> **BRIEF**
The answer must be an exact restatement of all the data.

DATA section start

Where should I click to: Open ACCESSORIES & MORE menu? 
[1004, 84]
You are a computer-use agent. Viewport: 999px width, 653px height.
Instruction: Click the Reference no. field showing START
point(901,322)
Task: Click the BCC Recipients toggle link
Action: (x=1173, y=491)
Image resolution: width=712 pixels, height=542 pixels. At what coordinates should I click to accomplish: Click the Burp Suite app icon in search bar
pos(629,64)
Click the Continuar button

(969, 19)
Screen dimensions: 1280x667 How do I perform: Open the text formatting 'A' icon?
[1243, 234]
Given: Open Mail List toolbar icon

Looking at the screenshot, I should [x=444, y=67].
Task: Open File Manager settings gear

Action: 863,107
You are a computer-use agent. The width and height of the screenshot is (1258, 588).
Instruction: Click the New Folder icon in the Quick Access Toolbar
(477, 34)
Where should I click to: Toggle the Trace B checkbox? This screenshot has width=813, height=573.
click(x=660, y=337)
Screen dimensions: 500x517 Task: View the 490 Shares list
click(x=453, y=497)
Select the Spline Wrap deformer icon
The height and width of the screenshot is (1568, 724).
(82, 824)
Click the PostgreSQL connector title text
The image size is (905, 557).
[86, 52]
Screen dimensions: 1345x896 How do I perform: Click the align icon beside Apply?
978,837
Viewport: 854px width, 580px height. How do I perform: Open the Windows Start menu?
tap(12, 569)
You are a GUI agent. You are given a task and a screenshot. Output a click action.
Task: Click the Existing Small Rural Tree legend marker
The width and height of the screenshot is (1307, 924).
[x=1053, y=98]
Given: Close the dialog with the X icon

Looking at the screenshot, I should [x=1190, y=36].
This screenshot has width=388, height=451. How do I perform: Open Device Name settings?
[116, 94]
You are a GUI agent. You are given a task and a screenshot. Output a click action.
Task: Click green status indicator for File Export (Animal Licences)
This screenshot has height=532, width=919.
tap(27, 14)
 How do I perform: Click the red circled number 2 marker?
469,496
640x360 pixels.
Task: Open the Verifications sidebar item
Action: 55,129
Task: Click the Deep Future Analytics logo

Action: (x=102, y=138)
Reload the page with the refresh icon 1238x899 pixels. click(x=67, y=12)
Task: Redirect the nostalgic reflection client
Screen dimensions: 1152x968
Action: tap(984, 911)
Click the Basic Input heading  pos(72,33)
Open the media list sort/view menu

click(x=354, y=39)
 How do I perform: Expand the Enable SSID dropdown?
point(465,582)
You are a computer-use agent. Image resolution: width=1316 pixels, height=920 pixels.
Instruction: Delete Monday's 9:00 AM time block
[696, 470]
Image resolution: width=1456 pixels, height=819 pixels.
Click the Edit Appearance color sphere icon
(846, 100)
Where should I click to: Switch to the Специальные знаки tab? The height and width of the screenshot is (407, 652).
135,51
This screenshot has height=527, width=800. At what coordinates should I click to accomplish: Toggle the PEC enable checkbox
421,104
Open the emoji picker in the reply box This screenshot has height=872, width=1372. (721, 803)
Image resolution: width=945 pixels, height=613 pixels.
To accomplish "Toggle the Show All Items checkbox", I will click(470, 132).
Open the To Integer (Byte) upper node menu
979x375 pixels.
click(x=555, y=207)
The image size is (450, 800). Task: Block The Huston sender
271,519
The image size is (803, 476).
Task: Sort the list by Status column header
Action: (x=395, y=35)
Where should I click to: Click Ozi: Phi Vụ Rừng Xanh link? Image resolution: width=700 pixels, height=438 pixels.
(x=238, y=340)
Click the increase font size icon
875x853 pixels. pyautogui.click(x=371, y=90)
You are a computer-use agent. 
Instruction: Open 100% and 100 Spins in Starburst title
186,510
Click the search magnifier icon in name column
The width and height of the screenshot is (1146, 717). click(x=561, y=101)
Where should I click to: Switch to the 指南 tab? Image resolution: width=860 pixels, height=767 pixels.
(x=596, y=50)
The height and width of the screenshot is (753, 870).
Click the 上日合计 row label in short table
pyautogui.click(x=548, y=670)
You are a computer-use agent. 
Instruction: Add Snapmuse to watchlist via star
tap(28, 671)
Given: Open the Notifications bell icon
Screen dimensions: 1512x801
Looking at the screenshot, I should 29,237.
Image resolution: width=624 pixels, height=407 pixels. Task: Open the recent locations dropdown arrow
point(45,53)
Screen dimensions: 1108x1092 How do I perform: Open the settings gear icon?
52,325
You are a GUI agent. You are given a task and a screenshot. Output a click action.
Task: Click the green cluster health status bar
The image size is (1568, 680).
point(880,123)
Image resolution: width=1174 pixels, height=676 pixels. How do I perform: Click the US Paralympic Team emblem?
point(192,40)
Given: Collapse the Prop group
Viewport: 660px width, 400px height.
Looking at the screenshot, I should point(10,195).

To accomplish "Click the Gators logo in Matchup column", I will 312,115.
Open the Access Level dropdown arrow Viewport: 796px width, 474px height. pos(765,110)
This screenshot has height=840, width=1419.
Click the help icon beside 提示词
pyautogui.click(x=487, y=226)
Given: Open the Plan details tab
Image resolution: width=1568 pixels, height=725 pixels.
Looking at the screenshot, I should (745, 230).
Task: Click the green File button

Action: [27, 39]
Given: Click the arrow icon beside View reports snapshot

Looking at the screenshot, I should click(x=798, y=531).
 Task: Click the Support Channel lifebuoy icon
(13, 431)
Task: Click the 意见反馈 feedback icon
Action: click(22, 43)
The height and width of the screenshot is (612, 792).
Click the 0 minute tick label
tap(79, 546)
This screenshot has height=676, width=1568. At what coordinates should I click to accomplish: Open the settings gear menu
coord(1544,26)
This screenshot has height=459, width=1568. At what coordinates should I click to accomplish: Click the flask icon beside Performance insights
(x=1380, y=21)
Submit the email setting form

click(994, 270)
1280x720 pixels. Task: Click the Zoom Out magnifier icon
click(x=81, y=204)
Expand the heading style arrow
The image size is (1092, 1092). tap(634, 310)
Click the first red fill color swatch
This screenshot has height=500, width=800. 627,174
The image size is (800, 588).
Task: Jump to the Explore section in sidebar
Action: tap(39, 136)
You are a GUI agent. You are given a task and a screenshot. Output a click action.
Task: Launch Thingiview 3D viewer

DATA section end

> **ANSWER SECTION**
Where should I click to: Open ACCESSORIES & MORE menu? 
[1004, 84]
You are a computer-use agent. Viewport: 999px width, 653px height.
Instruction: Click the Reference no. field showing START
point(901,322)
Task: Click the BCC Recipients toggle link
Action: (x=1173, y=491)
Image resolution: width=712 pixels, height=542 pixels. At what coordinates should I click to accomplish: Click the Burp Suite app icon in search bar
pos(629,64)
Click the Continuar button

(969, 19)
Screen dimensions: 1280x667 How do I perform: Open the text formatting 'A' icon?
[1243, 234]
Given: Open Mail List toolbar icon

Looking at the screenshot, I should [x=444, y=67].
Task: Open File Manager settings gear

Action: 863,107
You are a computer-use agent. The width and height of the screenshot is (1258, 588).
Instruction: Click the New Folder icon in the Quick Access Toolbar
(477, 34)
Where should I click to: Toggle the Trace B checkbox? This screenshot has width=813, height=573.
click(x=660, y=337)
Screen dimensions: 500x517 Task: View the 490 Shares list
click(x=453, y=497)
Select the Spline Wrap deformer icon
The height and width of the screenshot is (1568, 724).
(82, 824)
Click the PostgreSQL connector title text
The image size is (905, 557).
[86, 52]
Screen dimensions: 1345x896 How do I perform: Click the align icon beside Apply?
978,837
Viewport: 854px width, 580px height. How do I perform: Open the Windows Start menu?
tap(12, 569)
You are a GUI agent. You are given a task and a screenshot. Output a click action.
Task: Click the Existing Small Rural Tree legend marker
The width and height of the screenshot is (1307, 924).
[x=1053, y=98]
Given: Close the dialog with the X icon

Looking at the screenshot, I should [x=1190, y=36].
This screenshot has width=388, height=451. How do I perform: Open Device Name settings?
[116, 94]
You are a GUI agent. You are given a task and a screenshot. Output a click action.
Task: Click green status indicator for File Export (Animal Licences)
This screenshot has height=532, width=919.
tap(27, 14)
 How do I perform: Click the red circled number 2 marker?
469,496
640x360 pixels.
Task: Open the Verifications sidebar item
Action: 55,129
Task: Click the Deep Future Analytics logo

Action: (x=102, y=138)
Reload the page with the refresh icon 1238x899 pixels. click(x=67, y=12)
Task: Redirect the nostalgic reflection client
Screen dimensions: 1152x968
Action: tap(984, 911)
Click the Basic Input heading  pos(72,33)
Open the media list sort/view menu

click(x=354, y=39)
 How do I perform: Expand the Enable SSID dropdown?
point(465,582)
You are a computer-use agent. Image resolution: width=1316 pixels, height=920 pixels.
Instruction: Delete Monday's 9:00 AM time block
[696, 470]
Image resolution: width=1456 pixels, height=819 pixels.
Click the Edit Appearance color sphere icon
(846, 100)
Where should I click to: Switch to the Специальные знаки tab? The height and width of the screenshot is (407, 652).
135,51
This screenshot has height=527, width=800. At what coordinates should I click to accomplish: Toggle the PEC enable checkbox
421,104
Open the emoji picker in the reply box This screenshot has height=872, width=1372. (721, 803)
Image resolution: width=945 pixels, height=613 pixels.
To accomplish "Toggle the Show All Items checkbox", I will click(470, 132).
Open the To Integer (Byte) upper node menu
979x375 pixels.
click(x=555, y=207)
The image size is (450, 800). Task: Block The Huston sender
271,519
The image size is (803, 476).
Task: Sort the list by Status column header
Action: (x=395, y=35)
Where should I click to: Click Ozi: Phi Vụ Rừng Xanh link? Image resolution: width=700 pixels, height=438 pixels.
(x=238, y=340)
Click the increase font size icon
875x853 pixels. pyautogui.click(x=371, y=90)
You are a computer-use agent. 
Instruction: Open 100% and 100 Spins in Starburst title
186,510
Click the search magnifier icon in name column
The width and height of the screenshot is (1146, 717). click(x=561, y=101)
Where should I click to: Switch to the 指南 tab? Image resolution: width=860 pixels, height=767 pixels.
(x=596, y=50)
The height and width of the screenshot is (753, 870).
Click the 上日合计 row label in short table
pyautogui.click(x=548, y=670)
You are a computer-use agent. 
Instruction: Add Snapmuse to watchlist via star
tap(28, 671)
Given: Open the Notifications bell icon
Screen dimensions: 1512x801
Looking at the screenshot, I should 29,237.
Image resolution: width=624 pixels, height=407 pixels. Task: Open the recent locations dropdown arrow
point(45,53)
Screen dimensions: 1108x1092 How do I perform: Open the settings gear icon?
52,325
You are a GUI agent. You are given a task and a screenshot. Output a click action.
Task: Click the green cluster health status bar
The image size is (1568, 680).
point(880,123)
Image resolution: width=1174 pixels, height=676 pixels. How do I perform: Click the US Paralympic Team emblem?
point(192,40)
Given: Collapse the Prop group
Viewport: 660px width, 400px height.
Looking at the screenshot, I should point(10,195).

To accomplish "Click the Gators logo in Matchup column", I will 312,115.
Open the Access Level dropdown arrow Viewport: 796px width, 474px height. pos(765,110)
This screenshot has height=840, width=1419.
Click the help icon beside 提示词
pyautogui.click(x=487, y=226)
Given: Open the Plan details tab
Image resolution: width=1568 pixels, height=725 pixels.
Looking at the screenshot, I should (745, 230).
Task: Click the green File button

Action: [27, 39]
Given: Click the arrow icon beside View reports snapshot

Looking at the screenshot, I should click(x=798, y=531).
 Task: Click the Support Channel lifebuoy icon
(13, 431)
Task: Click the 意见反馈 feedback icon
Action: click(22, 43)
The height and width of the screenshot is (612, 792).
Click the 0 minute tick label
tap(79, 546)
This screenshot has height=676, width=1568. At what coordinates should I click to accomplish: Open the settings gear menu
coord(1544,26)
This screenshot has height=459, width=1568. At what coordinates should I click to accomplish: Click the flask icon beside Performance insights
(x=1380, y=21)
Submit the email setting form

click(994, 270)
1280x720 pixels. Task: Click the Zoom Out magnifier icon
click(x=81, y=204)
Expand the heading style arrow
The image size is (1092, 1092). tap(634, 310)
Click the first red fill color swatch
This screenshot has height=500, width=800. 627,174
The image size is (800, 588).
Task: Jump to the Explore section in sidebar
Action: tap(39, 136)
You are a GUI agent. You are given a task and a screenshot. Output a click action.
Task: Launch Thingiview 3D viewer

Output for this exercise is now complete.